At Seeker James Publishing we currently operate six active artist vessels. Amelia James. Scary Harry. Harry James. Stone. Cole Hardin. Jaxxon James. Same vessel count, two distinct frequencies where Harry is concerned — Scary Harry walks the carnival dark side, Harry James walks the experimental alt-rock side. Same man, two very different rooms. Vice has decided he wants to wear a funny hat and step back. If you need to know more about that, check his bio or visit the graveyard. We also count Seraphim James as a creative force across the architecture — lore keeper, collaborator, published author. The operation is larger than it looks from the outside.
Real in the ways that matter. A vessel is a complete artist identity — genre, history, trauma, lyrical language, sound design, all of it. They don’t share a wardrobe. I am Seeker James. They live through me. If that’s confusing, that’s fine. The music isn’t.
I think the question is already behind the conversation. The real question is whether there’s a human being behind the intention — and whether that human has something worth saying. I do. The six artists under this roof do. Next question.
There isn’t one. Permanent disability. TBI. Six artist identities. Active release schedule. I work digitally from an iPad. I document everything because I have to. I build systems because I have to. And then I ship. The rest of the industry can take notes or not.
No. I worry about it not going far enough. At Seeker James Publishing we treat dark lyrical content as professional creative catharsis — it has a function. Sanitised music about real things is a disservice to the people who actually lived those real things. If you came here looking for comfortable, wrong door.
Amelia is doing exactly what she’s supposed to — survive, overcorrect, reckon, accept. Three albums. In order. She’s not a character who needs to be okay. She needs to be honest. If you find that intense, good.

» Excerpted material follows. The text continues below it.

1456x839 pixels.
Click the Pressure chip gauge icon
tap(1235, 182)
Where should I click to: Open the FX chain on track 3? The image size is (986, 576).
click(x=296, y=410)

That means it’s working. My Name’s Amelia James is out now. Start there.
Harry would like me to point out that the demons clean up after him, and he doesn’t consider that scary — he considers it efficient. If you’re asking about the man underneath the carnival: Harry James has cigarette burns and a capuchin monkey named Mr Fancy Pants he built from tin and clockwork when things got bad. You can decide what that means. Time to Get Scary is Album 1. Fear The Spear is coming. Sleep well.
Bold move. Points for commitment. Direct artist contact is coming — when it does, reaching Amelia properly will be an option. Until then: she plays when she’s ready, not on request. And I’d strongly recommend not pushing it. Mr Fancy Pants hears everything, and he has an excellent memory.
Jaxxon exists because some songs don’t fit anywhere else, and that is not a failure — that’s a specific kind of truth. He started as the catch-all and turned into something real in his own right. Rock, alt-rock, grunge, post-punk — Jaxxon holds the things that are too alive to throw away and too loud for the rooms the others are already in. Witness to Collapse is his debut. The name is not an accident.
Graphic novels. Novellas. Each vessel has a story bigger than the music and we are building the pages to prove it. The catalogues are being filled — every vessel, fresh music, on a rhythm. The fiction side of this imprint is in motion. The written word and the sound are always moving together here. There is more coming than is currently visible. That is by design.
When I wrote it I used AI collaboration for the artwork — every single piece. My concepts, my direction, my creative decisions, AI-generated output. Some platforms have banned that outright, even when it’s just pictures of a drink in a very nice glass. So we go where they let us sell it, until the world makes up its mind about what’s actually a creative tool and what’s a vending machine. In the meantime, pour yourself something and find it on Amazon. It pairs well with most moods.
I’m the lore keeper. I keep the timelines honest, the architecture intact, and the people I love from accidentally burning the whole thing down. The website is just where that’s most visible. The music wouldn’t be what it is without someone keeping the map.